But then we got to the Amalfi Coast. Carved into the cliffs high above the ocean, the 25-mile stretch of state “highway” between Positano and Vietri sul Mare is much narrower and more serpentine than the Big Sur Coast Highway or any other road I’ve ever driven. It’s full of blind curves. It’s also horribly congested.

There’s very little in the way of shoulders or parking lots, so tourists wanting to take in the views often simply pull over, partially blocking one lane of the two-lane road. Traffic also backs up in front of tunnels while waiting for larger vehicles to squeeze through.

Although the drive is one of the most picturesque in the world, there’s so much going on that it’s almost impossible to pay attention to the scenery, even for the most experienced drivers.

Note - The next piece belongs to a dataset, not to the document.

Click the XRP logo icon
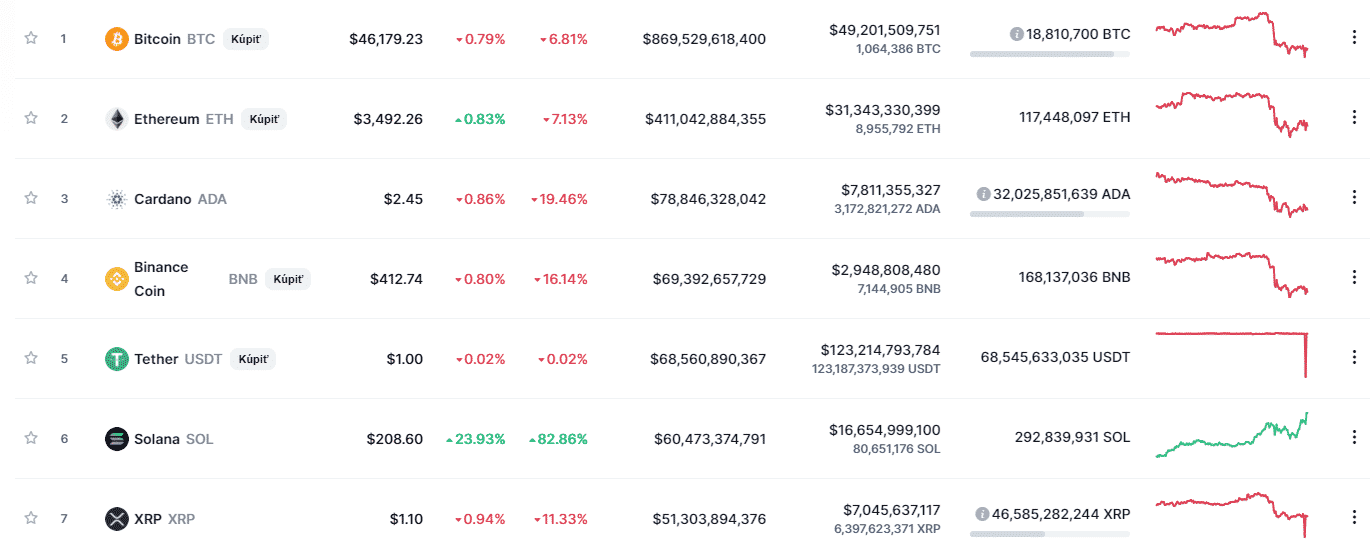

Luckily, there are plenty of other options for getting around the Amalfi Coast. Despite our rental car mistake, we managed to take advantage of one of these options by finding a rare spot in a parking garage and temporarily giving up our car in favor of water taxis. These are humble, wooden boats with a motor attached, and they’re a lovely and affordable way to get from town to town. Sometimes they’re even manned by a friendly Italian fisherman who points out the sights along the way.

Other water transportation options include ferries and private boats. You could also take a bus or hire a private car, but of course, they get ensnared in the same traffic as everyone else. Some travelers choose to combine the best of both worlds by hiring a driver or taking a bus to get from Naples to Positano (or taking the train to Sorrento), then taking boats to get around the coast.

Since our visit, local authorities have instituted a traffic ban that can make driving on the coast even more fraught. Under the rules, which apply during the high season of mid-June through the end of September, rental cars with license plates ending in odd numbers can drive only on odd-numbered days. Those with license plates ending in even numbers are restricted to even-numbered days.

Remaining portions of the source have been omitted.